Element and text position data:
[start]
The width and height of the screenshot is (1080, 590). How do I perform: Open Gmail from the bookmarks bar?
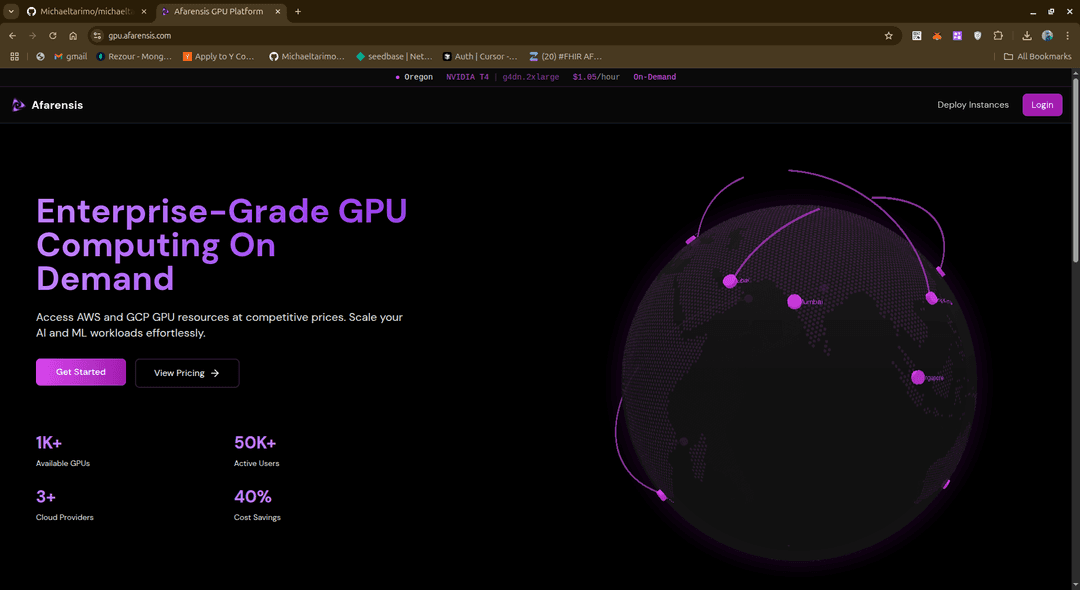(x=68, y=56)
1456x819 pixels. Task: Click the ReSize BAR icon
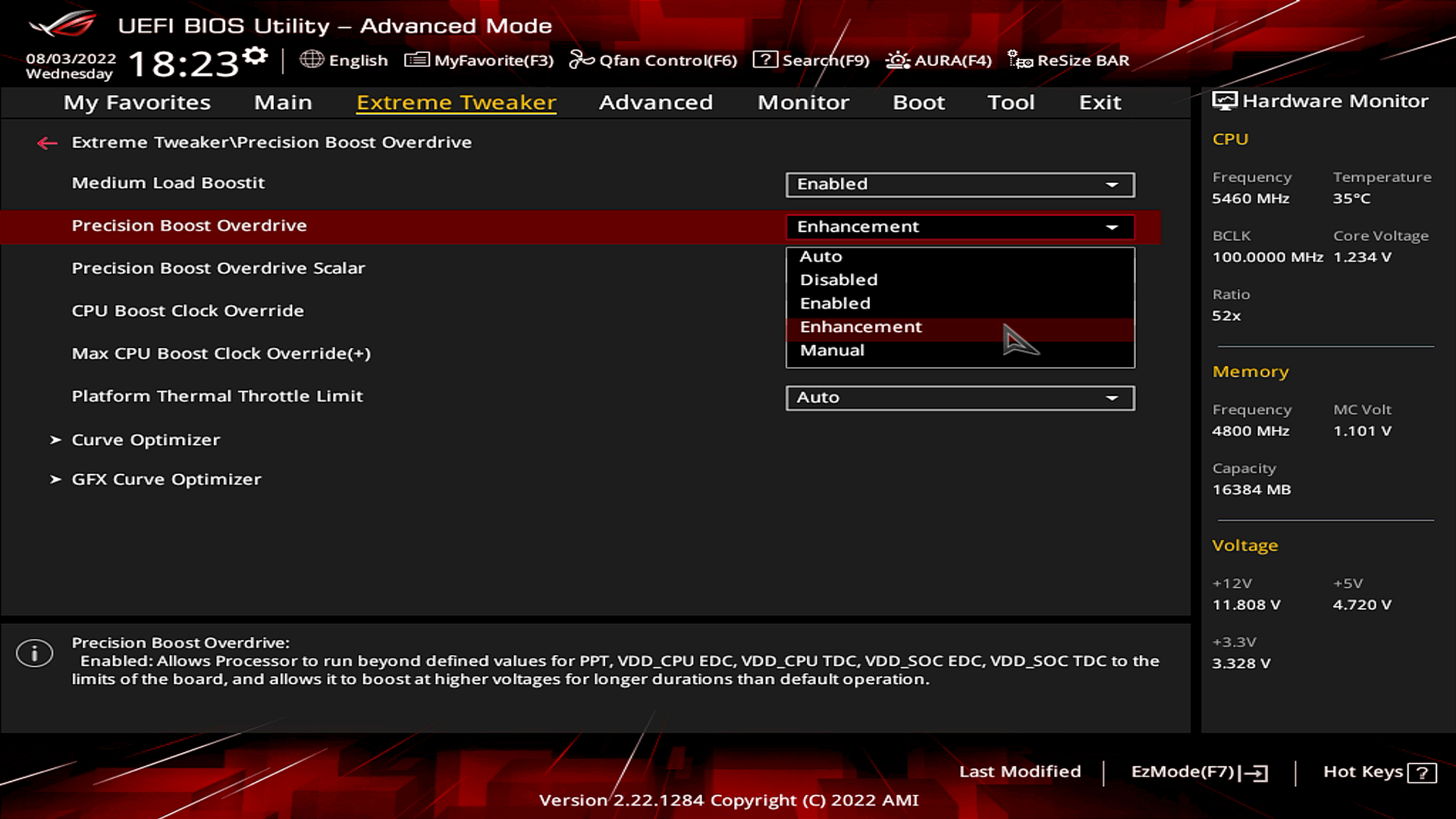[1020, 59]
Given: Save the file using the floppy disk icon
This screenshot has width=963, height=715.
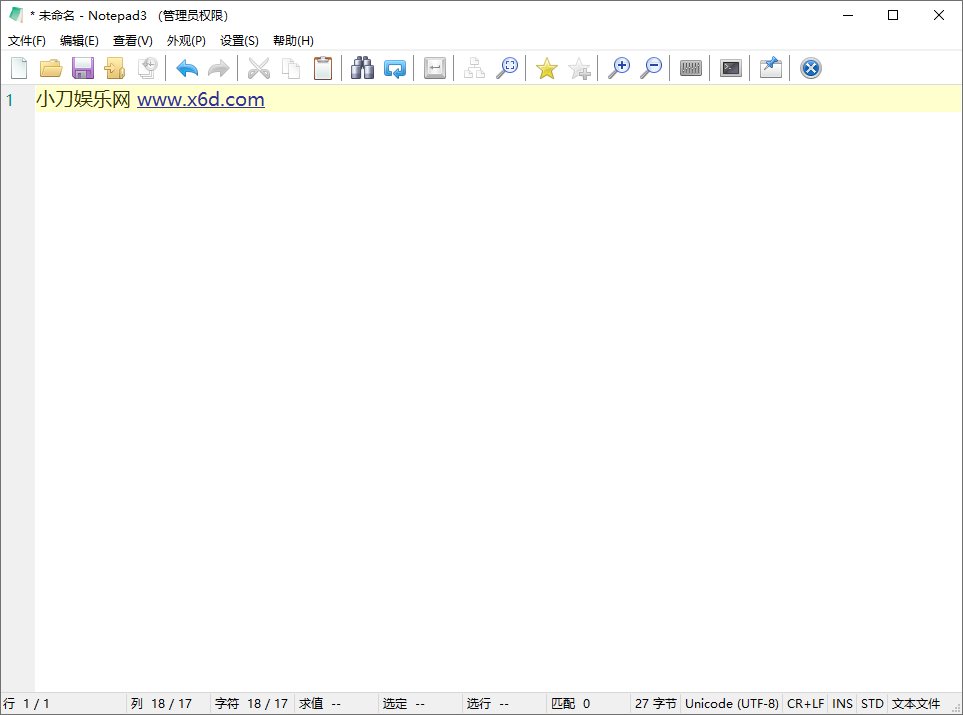Looking at the screenshot, I should click(83, 68).
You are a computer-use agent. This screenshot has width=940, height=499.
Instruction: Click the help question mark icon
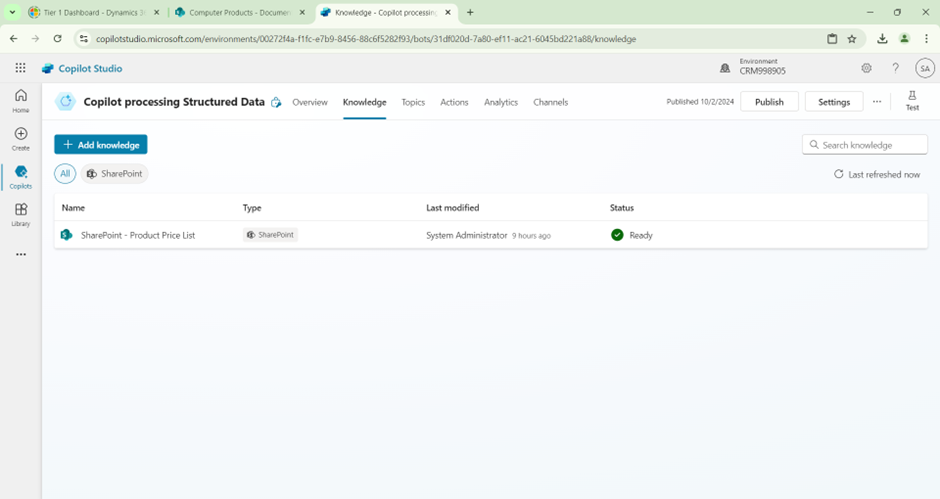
[end]
Aim: Rewrite all the records above, swapping every "icon" for "button" and keeping everything else the same. Leave the pictures out.

Solution to this task:
The width and height of the screenshot is (1080, 590). How do I perform: Open Gmail from the bookmarks bar?
(x=68, y=56)
1456x819 pixels. Task: Click the ReSize BAR button
[1020, 59]
Given: Save the file using the floppy disk button
This screenshot has width=963, height=715.
Looking at the screenshot, I should click(83, 68).
You are a computer-use agent. This screenshot has width=940, height=499.
Instruction: Click the help question mark button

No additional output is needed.